Mehr als hundert schwer bewaffnete Männer der Rathauswache bewachten am Abend des 11. März 1938 das abgeriegelte Wiener Rathaus. Bürgermeister Richard Schmitz, noch von Engelbert Dollfuß ernannt, ließ die Miliz der städtischen Betriebe bewaffnen. Die Wiener Frontmiliz wurde in den Ausnahmezustand versetzt. Schmitz war vorerst fest entschlossen, in Zusammenarbeit mit der sozialdemokratischen Arbeiterbewegung den Nationalsozialisten Widerstand entgegen zu bringen. Bereits in den Tagen davor hatte er gemeinsam mit führenden Funktionären der Kanzlerdiktatur versucht, in Kollaboration mit Funktionären der verbotenen Revolutionären Sozialisten, der Gewerkschaften und der KPÖ eine Abwehr des "Anschlusses" zu organisieren, doch die raschen Ereignisabfolgen zwischen Wien und Berlin sowie die Ultimaten Hitlers und Görings hatten diesen Versuch des Widerstandes überholt. Am Nachmittag des 11. März war Schmitz noch im Bundeskanzleramt gewesen. Die Kapitulation der österreichische Bundesregierung hatte allerdings den Widerstand des Wiener Rathauses perspektivlos werden lassen: Schmitz kehrte ins Rathaus zurück und begann mit der Vernichtung von Akten.

Am Abend skandierten in den vollen Gassen rund um das Rathaus Nationalsozialisten die Übergabe des Amtsgebäudes. Der Kommandant der Rathauswache und der bisherige Erste Vizebürgermeister Fritz Lahr telefonierten. Lahr gab Befehl, eine Hakenkreuzfahne zu hissen und keinesfalls von der Schusswaffe Gebrauch zu machen. Eine Stunde später stand Lahr mit einigen SA-Leuten vor den verschlossenen Gittertoren des Rathauses und fordert Einlass. Den Bewachungsmannschaften und dem Bürgermeister erklärte er, er handle im Auftrag der (noch gar nicht ernannten) Regierung, er habe von Hugo Jury, dem künftigen Minister in der Regierung Seyss-Inquart, die Weisung, als kommissarischer Leiter die Führung der Geschäfte des Bürgermeisters zu übernehmen. Schmitz lehnte diese Rücktrittsaufforderung zwei Mal ab.

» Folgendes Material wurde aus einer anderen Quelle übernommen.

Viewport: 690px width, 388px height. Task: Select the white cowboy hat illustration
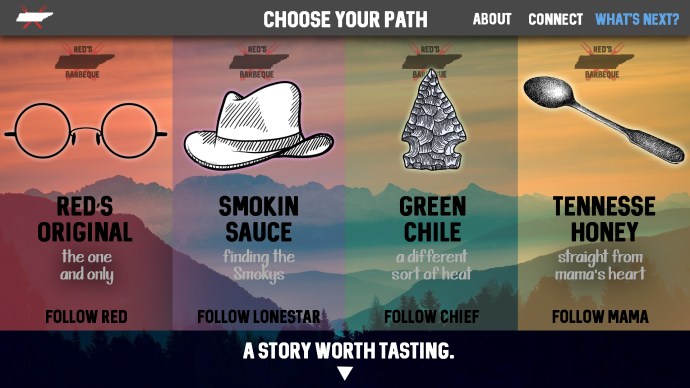point(259,125)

Gemeinsam mit anderen Nationalsozialisten, darunter Karl Gratzenberger, Karl Sobolak und Thomas Kozich, kehrte Lahr kurz vor Mitternacht noch einmal zum Rathaus zurück. Die Hakenkreuzfahne wurde gehisst und etwa 160 Bewaffnete des SA-Sturmbanns I/99 "Oberland" – vielen von ihnen Ehemalige des "Deutschen Turnvereins" – besetzten das Rathaus. Im Arkadenhof versammelte sich die Rathauswache und legte die Waffen nieder. Schriftliche Quellen zu diesen dramatischen Stunden gibt es kaum. Gesichert ist nur, dass die Rathausbesetzer im Rathauskeller auf Kosten der Stadt 166 Paar Frankfurter Würstchen verzehrten. Um 20 Minuten nach Mitternacht verlautbarte die österreichische Radiostation RAVAG als eine der ersten Amtshandlungen des eben erst ernannten Bundeskanzlers Seyss-Inquart: Er betraue Vizebürgermeister Lahr mit der Führung der Geschäfte des Bürgermeisters von Wien. Schmitz stand ab sofort unter Hausarrest, wurde am nächsten Tag verhaftet und im Gefangenenhaus am Donaukanal interniert. Gemeinsam mit 150 anderen Prominenten wurde er am 1. April 1938 im Zuge des ersten Gefangenentransport in das Konzentrationslager Dachau überstellt.

12./13. März 1938

Lahrs Amtszeit als Bürgermeister von Wien dauerte nur zwei Tage. Der Nationalsozialist Karl Grazenberger war sein ständiger Begleiter. Gemeinsam starteten sie die Amtsenthebungen und personellen Um- bzw. Neubesetzungen in der Gemeindeverwaltung, andere Verwaltungstätigkeiten wurden in diesen Tagen quasi ausgesetzt. Schon in den ersten Tagen wurden Schaltstellen der Verwaltung mit ehemals illegalen Parteigenossen besetzt: Rudolf Hornek löste Rudolf Hießmanseder als Magistratsdirektor ab, Oswald Felkel wurde Magistratsvizedirektor und Hermann Palme wurde zum Leiter des Personalamts bestellt. Otto Schaufler leitete die Gruppe I (Landesbehördliche Angelegenheiten), Heinrich Karasek übernahm die Gruppe II (Finanzverwaltung), Hans Pamperl übernahm die Leitung der Gruppe III (Wohlfahrt, Sozialfürsorge und Gesundheitswesen) und Hans Helch wurde der Gruppe VI (Wirtschaftsamt) zugeteilt. Halten konnte sich Stadtbaudirektor Franz Musil, der bereits seit 13 Jahren im Amt war.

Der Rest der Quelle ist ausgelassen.